Search code examples
rreshape2

Formatting to count data


I have the following data.frame:

df = data.frame(a = sample(c(rep(1,23),rep(2,22), rep(3,43), rep(4, 12))), 
                b = sample(c(rep(1,10),rep(2,10), rep(3,20), rep(4, 60))), 
                c = sample(c(rep(1,40),rep(2,5), rep(3,30), rep(4, 25))))

table(df)

I'd like to run a model on these counts. A model of the following kind:

MCMCglmm(fixed = MyCount ~ a+b , random = c, data=new.df)

My question has to do with how to easily go from df to the new.df (data.frame which contains data expressed the right way). Or how to express 4 variables out of the three first in order to have a count variable of their interaction.

The variable fixed might be define doing MyCount = c(table(df)). But re-expressing a, b and c seem rather complicated to me.
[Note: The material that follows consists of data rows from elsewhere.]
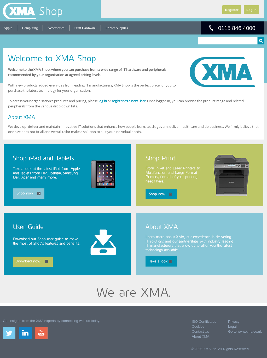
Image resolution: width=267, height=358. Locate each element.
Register (232, 10)
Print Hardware (85, 28)
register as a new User (129, 101)
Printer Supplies (117, 28)
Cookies (198, 326)
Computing (30, 28)
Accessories (56, 28)
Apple (8, 28)
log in (102, 101)
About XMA (200, 336)
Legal (232, 326)
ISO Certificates (204, 322)
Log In (251, 10)
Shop (51, 11)
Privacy (234, 322)
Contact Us (200, 331)
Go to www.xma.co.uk (245, 331)
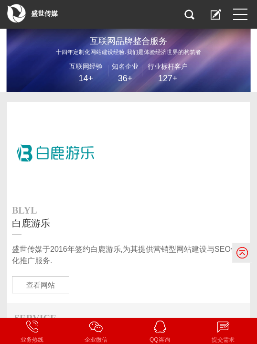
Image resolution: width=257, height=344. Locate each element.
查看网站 (40, 285)
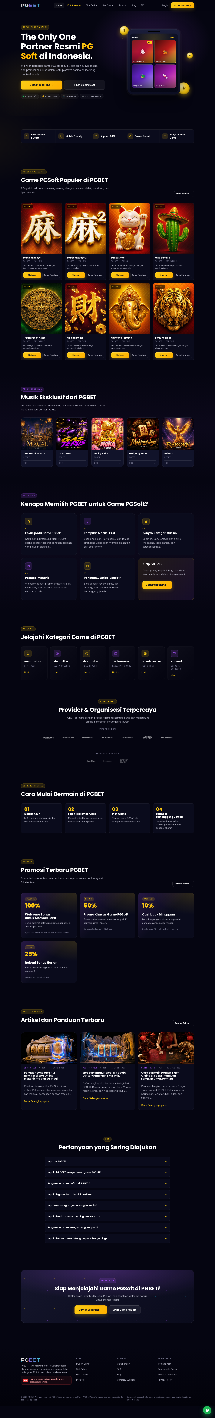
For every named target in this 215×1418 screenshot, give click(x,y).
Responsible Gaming (168, 1369)
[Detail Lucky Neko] (129, 228)
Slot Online (91, 5)
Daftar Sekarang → (41, 85)
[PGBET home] (30, 5)
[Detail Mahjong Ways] (41, 228)
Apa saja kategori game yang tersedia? (72, 1205)
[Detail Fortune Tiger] (173, 308)
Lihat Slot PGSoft (84, 85)
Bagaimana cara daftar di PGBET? (69, 1183)
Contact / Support (126, 1379)
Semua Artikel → (183, 1023)
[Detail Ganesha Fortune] (129, 308)
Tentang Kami (164, 1363)
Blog (134, 5)
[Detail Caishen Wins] (85, 308)
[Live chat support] (207, 1410)
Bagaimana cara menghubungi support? (73, 1227)
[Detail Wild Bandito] (173, 228)
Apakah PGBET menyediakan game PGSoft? (75, 1172)
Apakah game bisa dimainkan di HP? (70, 1194)
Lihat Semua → (184, 193)
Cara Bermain (123, 1363)
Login (165, 5)
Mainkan (32, 275)
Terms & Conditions (167, 1374)
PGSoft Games (74, 5)
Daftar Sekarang (182, 5)
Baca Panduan (51, 275)
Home (59, 5)
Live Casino (108, 5)
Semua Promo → (183, 883)
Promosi (123, 5)
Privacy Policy (165, 1379)
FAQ (143, 5)
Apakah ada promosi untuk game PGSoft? (74, 1216)
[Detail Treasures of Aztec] (41, 308)
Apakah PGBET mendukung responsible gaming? (77, 1238)
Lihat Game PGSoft (124, 1310)
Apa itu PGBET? (57, 1161)
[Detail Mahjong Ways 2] (85, 228)
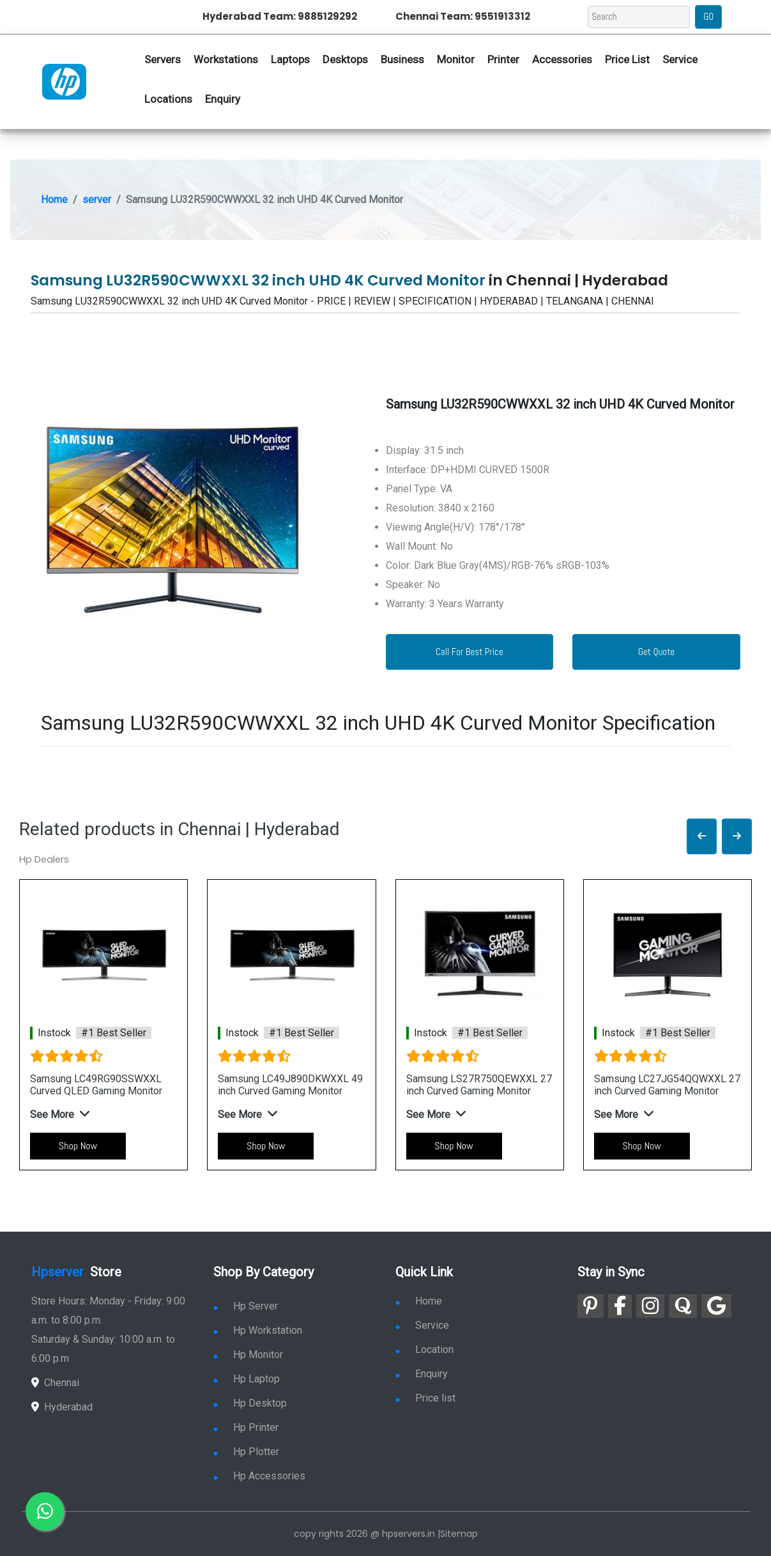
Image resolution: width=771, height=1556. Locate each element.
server (96, 199)
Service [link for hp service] (680, 59)
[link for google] (716, 1306)
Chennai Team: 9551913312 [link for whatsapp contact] (462, 16)
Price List (627, 59)
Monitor (456, 59)
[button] (702, 837)
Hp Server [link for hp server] (245, 1306)
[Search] (639, 17)
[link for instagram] (650, 1306)
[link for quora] (683, 1306)
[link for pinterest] (590, 1306)
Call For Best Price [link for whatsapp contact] (469, 652)
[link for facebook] (620, 1306)
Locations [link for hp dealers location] (168, 99)
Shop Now (78, 1145)
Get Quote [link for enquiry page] (656, 652)
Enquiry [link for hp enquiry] (222, 99)
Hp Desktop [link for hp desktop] (250, 1403)
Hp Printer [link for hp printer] (246, 1427)
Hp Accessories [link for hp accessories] (259, 1476)
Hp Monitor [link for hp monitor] (248, 1354)
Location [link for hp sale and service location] (424, 1349)
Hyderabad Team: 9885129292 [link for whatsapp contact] (279, 16)
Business (402, 59)
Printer (503, 59)
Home (54, 199)
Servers (162, 59)
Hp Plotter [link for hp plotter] (246, 1452)
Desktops (345, 59)
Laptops (290, 59)
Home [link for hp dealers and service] (418, 1301)
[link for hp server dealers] (64, 80)
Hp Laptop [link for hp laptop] (246, 1379)
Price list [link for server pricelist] (425, 1398)
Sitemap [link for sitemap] (459, 1533)
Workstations (226, 59)
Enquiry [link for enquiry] (421, 1374)
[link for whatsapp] (45, 1511)
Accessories (562, 59)
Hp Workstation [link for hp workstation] (257, 1330)
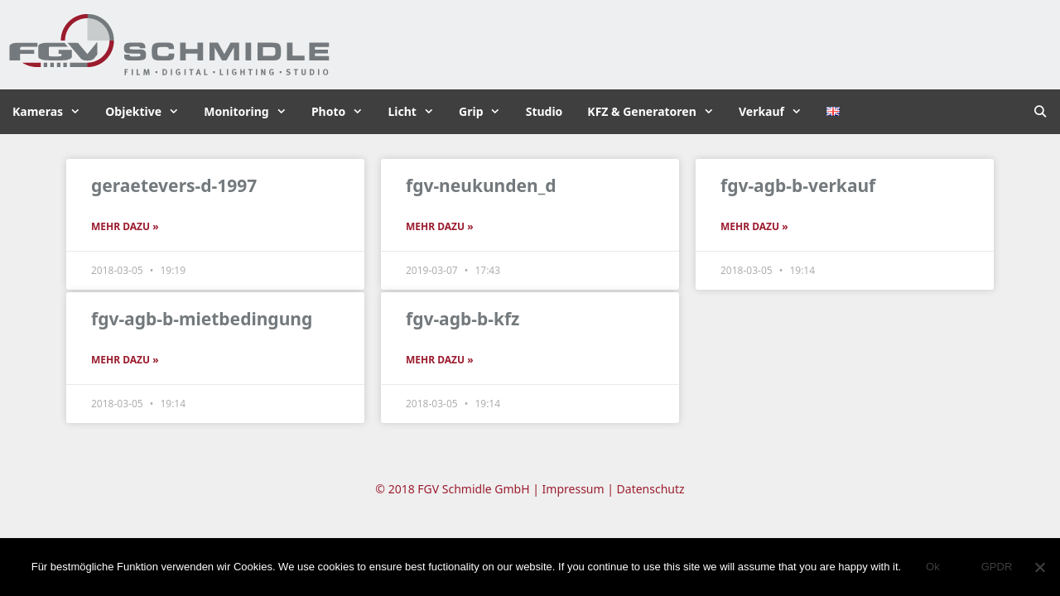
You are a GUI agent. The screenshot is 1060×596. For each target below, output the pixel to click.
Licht (417, 111)
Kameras (52, 111)
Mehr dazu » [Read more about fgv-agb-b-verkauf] (754, 226)
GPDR (997, 566)
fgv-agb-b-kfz (462, 318)
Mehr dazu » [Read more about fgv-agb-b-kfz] (440, 360)
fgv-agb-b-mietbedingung (201, 318)
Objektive (148, 111)
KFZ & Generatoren (656, 111)
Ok (933, 566)
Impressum (573, 489)
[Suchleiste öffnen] (1040, 111)
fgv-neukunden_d (481, 185)
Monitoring (251, 111)
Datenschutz (651, 489)
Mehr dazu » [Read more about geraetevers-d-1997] (125, 226)
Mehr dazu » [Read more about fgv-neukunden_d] (440, 226)
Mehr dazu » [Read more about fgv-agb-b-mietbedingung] (125, 360)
What is the simplest solution? Maybe using the package reshape?


Solution

  • The as.data.frame.table will construct a "Freq" column which I am renaming to 'MyCount';

    > new.df <- setNames( as.data.frame(table(df)), c(names(df), "MyCount"))
    > str(new.df)
    'data.frame':   64 obs. of  4 variables:
     $ a      : Factor w/ 4 levels "1","2","3","4": 1 2 3 4 1 2 3 4 1 2 ...
     $ b      : Factor w/ 4 levels "1","2","3","4": 1 1 1 1 2 2 2 2 3 3 ...
     $ c      : Factor w/ 4 levels "1","2","3","4": 1 1 1 1 1 1 1 1 1 1 ...
     $ MyCount: int  1 2 0 0 1 0 2 2 0 3 ...
    

    BTW, there is no package named "Reshape". Correct capitalization is part of learning R.